■ **How to complete this task**
I'd like every record given again exactly, please.

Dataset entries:
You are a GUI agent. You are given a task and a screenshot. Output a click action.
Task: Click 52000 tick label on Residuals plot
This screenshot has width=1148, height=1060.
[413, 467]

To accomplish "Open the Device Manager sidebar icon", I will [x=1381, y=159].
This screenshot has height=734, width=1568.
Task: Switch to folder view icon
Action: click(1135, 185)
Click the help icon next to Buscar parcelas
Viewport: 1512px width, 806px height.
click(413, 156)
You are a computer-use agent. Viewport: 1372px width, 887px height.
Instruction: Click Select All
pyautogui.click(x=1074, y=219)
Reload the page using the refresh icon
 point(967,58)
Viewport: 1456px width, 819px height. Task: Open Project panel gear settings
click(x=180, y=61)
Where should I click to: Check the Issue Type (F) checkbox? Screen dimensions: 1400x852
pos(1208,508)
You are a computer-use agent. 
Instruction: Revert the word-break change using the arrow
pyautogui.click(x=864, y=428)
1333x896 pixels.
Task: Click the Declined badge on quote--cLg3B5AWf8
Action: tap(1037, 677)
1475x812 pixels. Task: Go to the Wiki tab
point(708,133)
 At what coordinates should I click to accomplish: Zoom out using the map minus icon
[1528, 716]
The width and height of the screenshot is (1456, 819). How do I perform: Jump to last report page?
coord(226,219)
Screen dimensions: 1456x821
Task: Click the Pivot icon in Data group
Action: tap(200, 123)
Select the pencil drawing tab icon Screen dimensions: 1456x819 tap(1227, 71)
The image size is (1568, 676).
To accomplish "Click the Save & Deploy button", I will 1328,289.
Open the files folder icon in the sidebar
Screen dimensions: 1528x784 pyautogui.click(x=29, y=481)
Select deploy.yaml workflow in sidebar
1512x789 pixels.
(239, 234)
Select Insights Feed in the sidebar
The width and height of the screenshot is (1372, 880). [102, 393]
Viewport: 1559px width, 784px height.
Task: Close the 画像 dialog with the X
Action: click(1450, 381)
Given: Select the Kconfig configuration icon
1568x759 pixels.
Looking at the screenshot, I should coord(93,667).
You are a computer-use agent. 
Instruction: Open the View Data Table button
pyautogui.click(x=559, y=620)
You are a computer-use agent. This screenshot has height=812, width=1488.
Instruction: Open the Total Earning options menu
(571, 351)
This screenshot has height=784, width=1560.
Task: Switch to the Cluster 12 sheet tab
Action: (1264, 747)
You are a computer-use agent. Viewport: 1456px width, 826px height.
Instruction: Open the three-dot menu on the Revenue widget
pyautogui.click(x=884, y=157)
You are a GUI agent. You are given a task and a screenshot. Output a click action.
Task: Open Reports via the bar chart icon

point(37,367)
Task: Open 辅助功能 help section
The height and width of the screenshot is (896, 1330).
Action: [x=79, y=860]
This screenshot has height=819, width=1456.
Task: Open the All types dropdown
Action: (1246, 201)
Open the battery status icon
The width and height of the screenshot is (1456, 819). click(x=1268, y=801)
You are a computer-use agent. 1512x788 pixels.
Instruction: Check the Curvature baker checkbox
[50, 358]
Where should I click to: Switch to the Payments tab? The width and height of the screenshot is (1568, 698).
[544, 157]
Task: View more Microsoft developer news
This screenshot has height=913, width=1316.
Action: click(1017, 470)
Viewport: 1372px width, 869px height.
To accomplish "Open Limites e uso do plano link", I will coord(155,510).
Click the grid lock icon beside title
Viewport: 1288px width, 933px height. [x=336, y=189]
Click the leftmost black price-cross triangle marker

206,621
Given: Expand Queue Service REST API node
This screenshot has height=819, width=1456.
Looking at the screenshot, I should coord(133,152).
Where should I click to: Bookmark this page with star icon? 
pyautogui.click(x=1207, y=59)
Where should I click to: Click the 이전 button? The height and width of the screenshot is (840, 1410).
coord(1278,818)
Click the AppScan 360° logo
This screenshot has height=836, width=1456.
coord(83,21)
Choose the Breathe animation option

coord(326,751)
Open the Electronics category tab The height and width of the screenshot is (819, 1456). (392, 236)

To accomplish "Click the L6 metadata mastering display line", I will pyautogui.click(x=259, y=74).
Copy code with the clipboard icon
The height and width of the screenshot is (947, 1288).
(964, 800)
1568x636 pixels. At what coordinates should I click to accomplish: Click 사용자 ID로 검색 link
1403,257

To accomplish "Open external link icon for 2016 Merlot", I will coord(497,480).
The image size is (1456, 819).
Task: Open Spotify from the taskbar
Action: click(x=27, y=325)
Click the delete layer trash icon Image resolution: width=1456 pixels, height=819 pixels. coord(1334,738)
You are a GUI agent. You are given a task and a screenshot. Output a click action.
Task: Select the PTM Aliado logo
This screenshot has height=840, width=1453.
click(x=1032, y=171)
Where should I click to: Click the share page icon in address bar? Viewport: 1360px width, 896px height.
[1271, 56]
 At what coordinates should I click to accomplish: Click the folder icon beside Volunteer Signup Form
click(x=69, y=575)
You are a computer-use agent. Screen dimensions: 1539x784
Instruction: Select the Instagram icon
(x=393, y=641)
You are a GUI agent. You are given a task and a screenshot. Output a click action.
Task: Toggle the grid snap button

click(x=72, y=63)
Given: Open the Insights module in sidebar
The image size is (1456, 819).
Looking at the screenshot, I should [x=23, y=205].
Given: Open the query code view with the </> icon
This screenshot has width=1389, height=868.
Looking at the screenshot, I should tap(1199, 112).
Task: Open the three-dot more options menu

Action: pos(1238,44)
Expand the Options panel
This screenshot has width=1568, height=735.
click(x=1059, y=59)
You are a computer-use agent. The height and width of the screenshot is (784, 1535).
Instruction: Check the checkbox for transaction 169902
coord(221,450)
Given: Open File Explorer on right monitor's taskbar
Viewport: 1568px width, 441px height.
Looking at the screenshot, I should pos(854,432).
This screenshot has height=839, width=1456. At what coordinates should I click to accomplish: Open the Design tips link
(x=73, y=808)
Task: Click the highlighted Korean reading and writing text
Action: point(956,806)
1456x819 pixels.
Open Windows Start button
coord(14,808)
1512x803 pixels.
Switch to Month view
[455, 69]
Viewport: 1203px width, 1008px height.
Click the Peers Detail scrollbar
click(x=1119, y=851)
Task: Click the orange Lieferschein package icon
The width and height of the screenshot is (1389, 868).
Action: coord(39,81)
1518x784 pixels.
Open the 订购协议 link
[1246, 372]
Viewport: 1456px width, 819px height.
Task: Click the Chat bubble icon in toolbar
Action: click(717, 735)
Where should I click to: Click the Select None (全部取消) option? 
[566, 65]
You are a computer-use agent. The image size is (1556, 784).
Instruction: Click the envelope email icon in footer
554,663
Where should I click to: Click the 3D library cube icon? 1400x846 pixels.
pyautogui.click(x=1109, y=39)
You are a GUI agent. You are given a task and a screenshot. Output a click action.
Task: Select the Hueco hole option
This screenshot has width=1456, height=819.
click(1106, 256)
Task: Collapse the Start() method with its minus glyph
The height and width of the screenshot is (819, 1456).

■ **Reply**
You are a GUI agent. You are given a task and a screenshot. Output a click action.
Task: Click 52000 tick label on Residuals plot
This screenshot has width=1148, height=1060.
[413, 467]

To accomplish "Open the Device Manager sidebar icon", I will [x=1381, y=159].
This screenshot has height=734, width=1568.
Task: Switch to folder view icon
Action: click(1135, 185)
Click the help icon next to Buscar parcelas
Viewport: 1512px width, 806px height.
click(413, 156)
You are a computer-use agent. Viewport: 1372px width, 887px height.
Instruction: Click Select All
pyautogui.click(x=1074, y=219)
Reload the page using the refresh icon
 point(967,58)
Viewport: 1456px width, 819px height. Task: Open Project panel gear settings
click(x=180, y=61)
Where should I click to: Check the Issue Type (F) checkbox? Screen dimensions: 1400x852
pos(1208,508)
You are a computer-use agent. 
Instruction: Revert the word-break change using the arrow
pyautogui.click(x=864, y=428)
1333x896 pixels.
Task: Click the Declined badge on quote--cLg3B5AWf8
Action: tap(1037, 677)
1475x812 pixels. Task: Go to the Wiki tab
point(708,133)
 At what coordinates should I click to accomplish: Zoom out using the map minus icon
[1528, 716]
The width and height of the screenshot is (1456, 819). How do I perform: Jump to last report page?
coord(226,219)
Screen dimensions: 1456x821
Task: Click the Pivot icon in Data group
Action: tap(200, 123)
Select the pencil drawing tab icon Screen dimensions: 1456x819 tap(1227, 71)
The image size is (1568, 676).
To accomplish "Click the Save & Deploy button", I will 1328,289.
Open the files folder icon in the sidebar
Screen dimensions: 1528x784 pyautogui.click(x=29, y=481)
Select deploy.yaml workflow in sidebar
1512x789 pixels.
(239, 234)
Select Insights Feed in the sidebar
The width and height of the screenshot is (1372, 880). [102, 393]
Viewport: 1559px width, 784px height.
Task: Close the 画像 dialog with the X
Action: click(1450, 381)
Given: Select the Kconfig configuration icon
1568x759 pixels.
Looking at the screenshot, I should coord(93,667).
You are a computer-use agent. 
Instruction: Open the View Data Table button
pyautogui.click(x=559, y=620)
You are a computer-use agent. This screenshot has height=812, width=1488.
Instruction: Open the Total Earning options menu
(571, 351)
This screenshot has height=784, width=1560.
Task: Switch to the Cluster 12 sheet tab
Action: (1264, 747)
You are a computer-use agent. Viewport: 1456px width, 826px height.
Instruction: Open the three-dot menu on the Revenue widget
pyautogui.click(x=884, y=157)
You are a GUI agent. You are given a task and a screenshot. Output a click action.
Task: Open Reports via the bar chart icon

point(37,367)
Task: Open 辅助功能 help section
The height and width of the screenshot is (896, 1330).
Action: [x=79, y=860]
This screenshot has height=819, width=1456.
Task: Open the All types dropdown
Action: (1246, 201)
Open the battery status icon
The width and height of the screenshot is (1456, 819). click(x=1268, y=801)
You are a computer-use agent. 1512x788 pixels.
Instruction: Check the Curvature baker checkbox
[50, 358]
Where should I click to: Switch to the Payments tab? The width and height of the screenshot is (1568, 698).
[544, 157]
Task: View more Microsoft developer news
This screenshot has height=913, width=1316.
Action: click(1017, 470)
Viewport: 1372px width, 869px height.
To accomplish "Open Limites e uso do plano link", I will coord(155,510).
Click the grid lock icon beside title
Viewport: 1288px width, 933px height. [x=336, y=189]
Click the leftmost black price-cross triangle marker

206,621
Given: Expand Queue Service REST API node
This screenshot has height=819, width=1456.
Looking at the screenshot, I should coord(133,152).
Where should I click to: Bookmark this page with star icon? 
pyautogui.click(x=1207, y=59)
Where should I click to: Click the 이전 button? The height and width of the screenshot is (840, 1410).
coord(1278,818)
Click the AppScan 360° logo
This screenshot has height=836, width=1456.
coord(83,21)
Choose the Breathe animation option

coord(326,751)
Open the Electronics category tab The height and width of the screenshot is (819, 1456). (392, 236)

To accomplish "Click the L6 metadata mastering display line", I will pyautogui.click(x=259, y=74).
Copy code with the clipboard icon
The height and width of the screenshot is (947, 1288).
(964, 800)
1568x636 pixels. At what coordinates should I click to accomplish: Click 사용자 ID로 검색 link
1403,257

To accomplish "Open external link icon for 2016 Merlot", I will coord(497,480).
The image size is (1456, 819).
Task: Open Spotify from the taskbar
Action: click(x=27, y=325)
Click the delete layer trash icon Image resolution: width=1456 pixels, height=819 pixels. coord(1334,738)
You are a GUI agent. You are given a task and a screenshot. Output a click action.
Task: Select the PTM Aliado logo
This screenshot has height=840, width=1453.
click(x=1032, y=171)
Where should I click to: Click the share page icon in address bar? Viewport: 1360px width, 896px height.
[1271, 56]
 At what coordinates should I click to accomplish: Click the folder icon beside Volunteer Signup Form
click(x=69, y=575)
You are a computer-use agent. Screen dimensions: 1539x784
Instruction: Select the Instagram icon
(x=393, y=641)
You are a GUI agent. You are given a task and a screenshot. Output a click action.
Task: Toggle the grid snap button

click(x=72, y=63)
Given: Open the Insights module in sidebar
The image size is (1456, 819).
Looking at the screenshot, I should [x=23, y=205].
Given: Open the query code view with the </> icon
This screenshot has width=1389, height=868.
Looking at the screenshot, I should tap(1199, 112).
Task: Open the three-dot more options menu

Action: pos(1238,44)
Expand the Options panel
This screenshot has width=1568, height=735.
click(x=1059, y=59)
You are a computer-use agent. The height and width of the screenshot is (784, 1535).
Instruction: Check the checkbox for transaction 169902
coord(221,450)
Given: Open File Explorer on right monitor's taskbar
Viewport: 1568px width, 441px height.
Looking at the screenshot, I should pos(854,432).
This screenshot has height=839, width=1456. At what coordinates should I click to accomplish: Open the Design tips link
(x=73, y=808)
Task: Click the highlighted Korean reading and writing text
Action: point(956,806)
1456x819 pixels.
Open Windows Start button
coord(14,808)
1512x803 pixels.
Switch to Month view
[455, 69]
Viewport: 1203px width, 1008px height.
Click the Peers Detail scrollbar
click(x=1119, y=851)
Task: Click the orange Lieferschein package icon
The width and height of the screenshot is (1389, 868).
Action: coord(39,81)
1518x784 pixels.
Open the 订购协议 link
[1246, 372]
Viewport: 1456px width, 819px height.
Task: Click the Chat bubble icon in toolbar
Action: click(717, 735)
Where should I click to: Click the Select None (全部取消) option? 
[566, 65]
You are a computer-use agent. The image size is (1556, 784).
Instruction: Click the envelope email icon in footer
554,663
Where should I click to: Click the 3D library cube icon? 1400x846 pixels.
pyautogui.click(x=1109, y=39)
You are a GUI agent. You are given a task and a screenshot. Output a click action.
Task: Select the Hueco hole option
This screenshot has width=1456, height=819.
click(1106, 256)
Task: Collapse the Start() method with its minus glyph
The height and width of the screenshot is (819, 1456).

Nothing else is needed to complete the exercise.